Alfredo era um escritor de grande sucesso. Vaidoso, casara-se com Rose, uma atriz, e decidiram não ter filhos. Vivem luxuosamente em meio a festas e trabalhos de altíssimo valor. Sempre presentes na mídia, são o casal mais querido dos jornalistas sérios e baratos. O último livro de Alfredo era um romance feito em homenagem à sua esposa e seria lançado na próxima semana. Os preparativos corriam para o grande lançamento que seria realizado nos estúdios de gravação onde ela trabalhava. Depois uma série de noites de autógrafos por vários lugares do país.

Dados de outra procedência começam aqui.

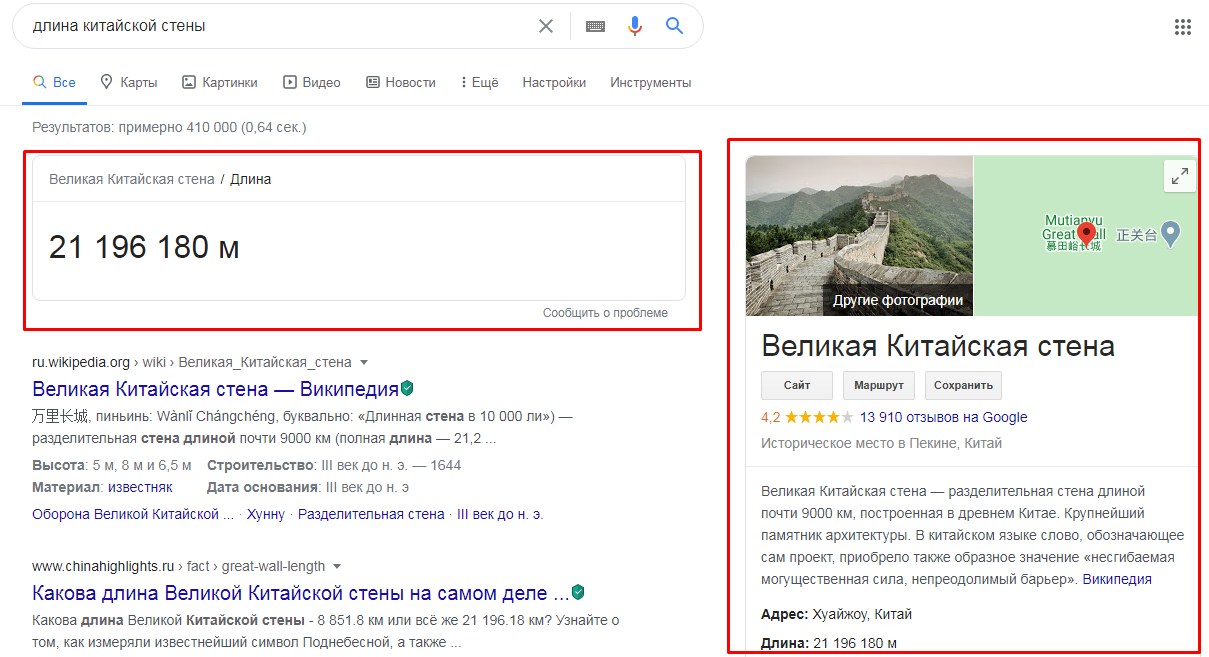Open Google apps grid icon
This screenshot has height=657, width=1209.
click(x=1183, y=26)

Alfredo acordou naquela sexta feira comum. Saiu da casa fechada e foi ao mercado mais próximo para comprar comida. Ao sair viu um cartaz fixado no vidro do caixa onde se lia "Lançamento do livro 'Rose' do premiado autor Alfredo Lopes!". Era daqui três dias. Alfredo pegou o cartaz e levou para casa. Não conseguia tirar os olhos do pequeno papel. Era seu nome, ele era Alfredo Lopes. Mas não se lembrava de ter escrito um livro com o título "Rose". Não se lembrava de ter escrito livro algum. Que brincadeira era aquela? Ele iria naquele evento tirar a história a limpo.

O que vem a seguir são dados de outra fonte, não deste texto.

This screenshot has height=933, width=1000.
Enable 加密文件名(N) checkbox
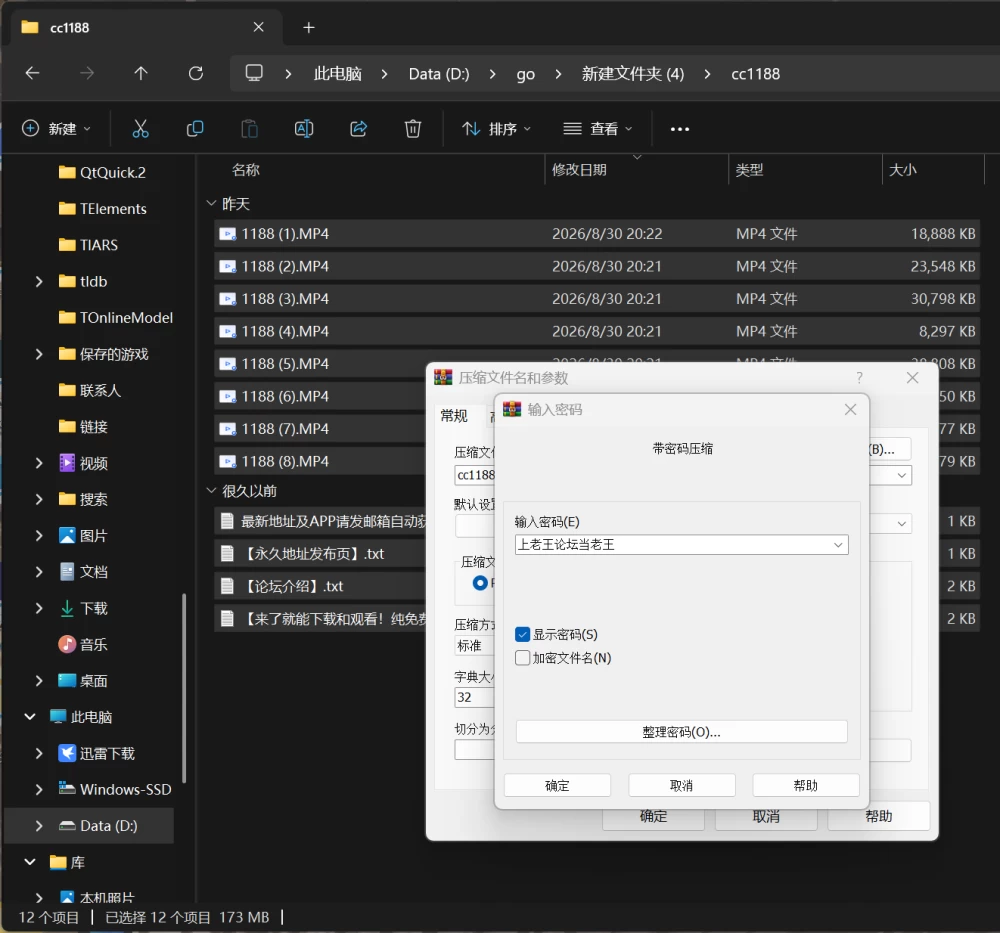coord(522,658)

A cidade pequena estava cheia. Parecia que todos os moradores decidiram comparecer ao lançamento do livro. Alguns foram realmente pela leitura, outros pelo autor, outros pela esposa atriz, outros só para ter o que fazer, já que a cidade não era tão movimentada para eventos. Alfredo distribuía autógrafos, sorrisos e fotografias enquanto Rose conversava amigavelmente com os presentes. Alfredo chegou e assustou-se com a quantidade de pessoas. Ficou parado à porta observando por alguns minutos. Subiu as escadas e ficou num canto pensando qual daquelas pessoas estaria usando o seu nome. Viu uma pilha de livros de capa vermelha onde lia-se "Rose" em letras douradas. Pegou o livro e teve uma sensação até então desconhecida por ele. Era como se segurasse veludo... E o cheiro de rosas...
- Boa noite! - era Rosemere, o cheiro de rosas atrás de Alfredo.

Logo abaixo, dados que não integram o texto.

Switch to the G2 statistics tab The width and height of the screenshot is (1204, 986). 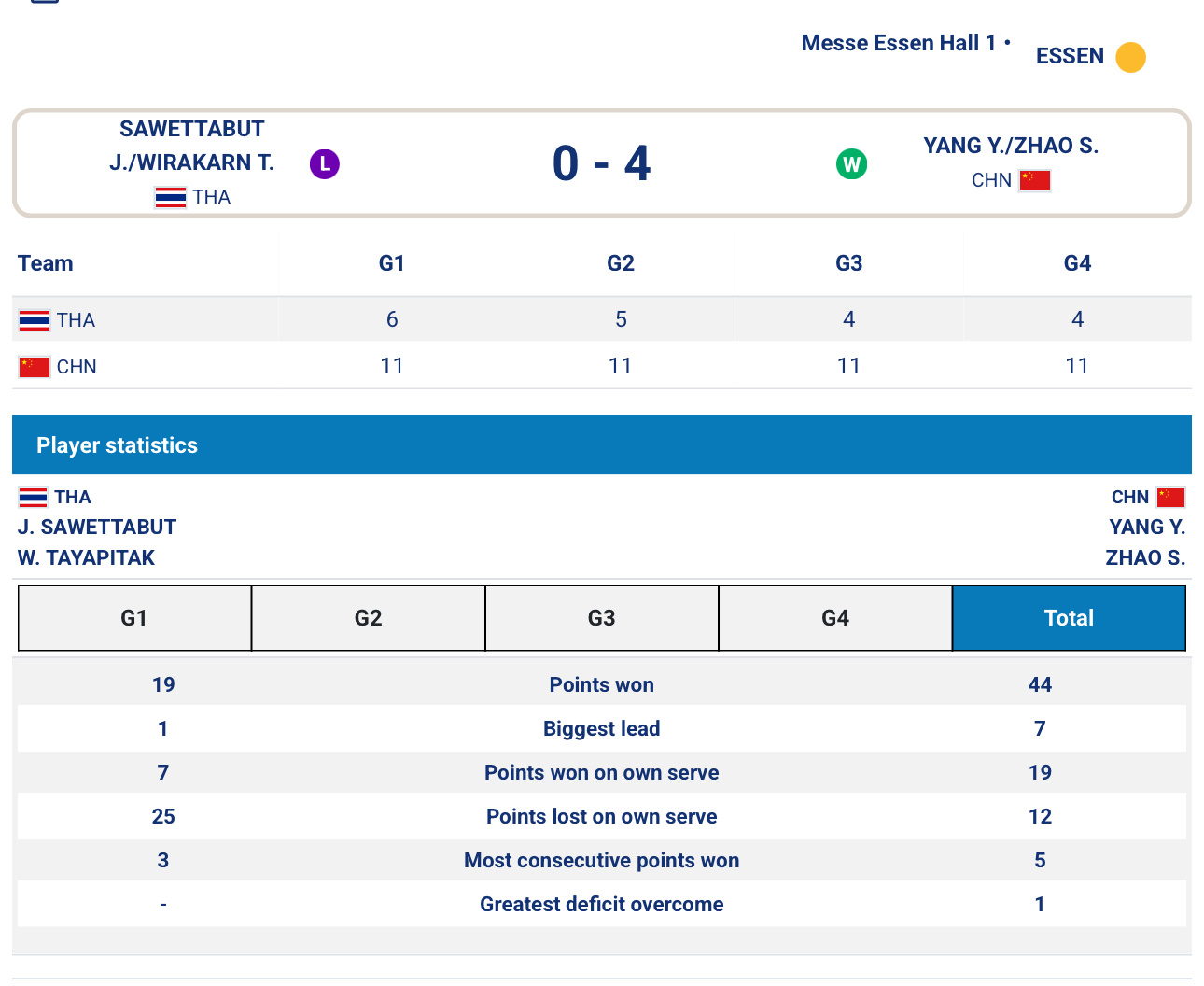[x=368, y=618]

Ele ficou hipnotizado com os olhos azuis de Rose. Não conseguiu sequer responder...
- Está tudo bem?
- Com licença - Alfredo saiu andando a passos largos e só parou dois quarteirões depois se dando conta de que espremia o livro sobre o peito sem ar. Olhou mais uma vez o livro e sentiu o perfume de rosas. Os olhos azuis... Limpou o suor que lhe escorria pela face e andou até sua casa. Leu o livro inteiro sem conseguir parar, madrugada adentro... Aquelas palavras eram dele. Ele tinha certeza! "- Não se vá, Rosemere!". Ninguém além dele terminaria o livro dessa maneira, com aquela frase. Alguém se passava por ele! Alfredo iniciou uma busca por todas as informações do autor. Ambos nasceram no mesmo dia e mês, porém Alfredo era um ano mais velho que o Alfredo Lopes do livro. Ambos órfãos. Era um absurdo! Como pode?! Como pode?! Alfredo movia-se freneticamente pela sala, Sentava-se balançando na cadeira, passava as mãos no rosto limpando o suor com desespero, puxava seus cabelos. Falava sozinho:
- Os meus lapsos de memória! É ele! Eu escrevo, ele rouba minha produção e me faz esquecer. Ladrão! E Rose, Rose, oh, Rose! Ela é minha esposa! Minha!!! Canalha! Ele vai me pagar por tudo que roubou de mim! Vou recuperar minha vida, tirá-la dele! Tirar a dele! Alfredo Lopes! Al-fre-do-lo-pes! Eu! Só eu! Sou eu! Eu sou o escritor! O único! Eu sou Alfredo Lopes! O único Alfredo Lopes!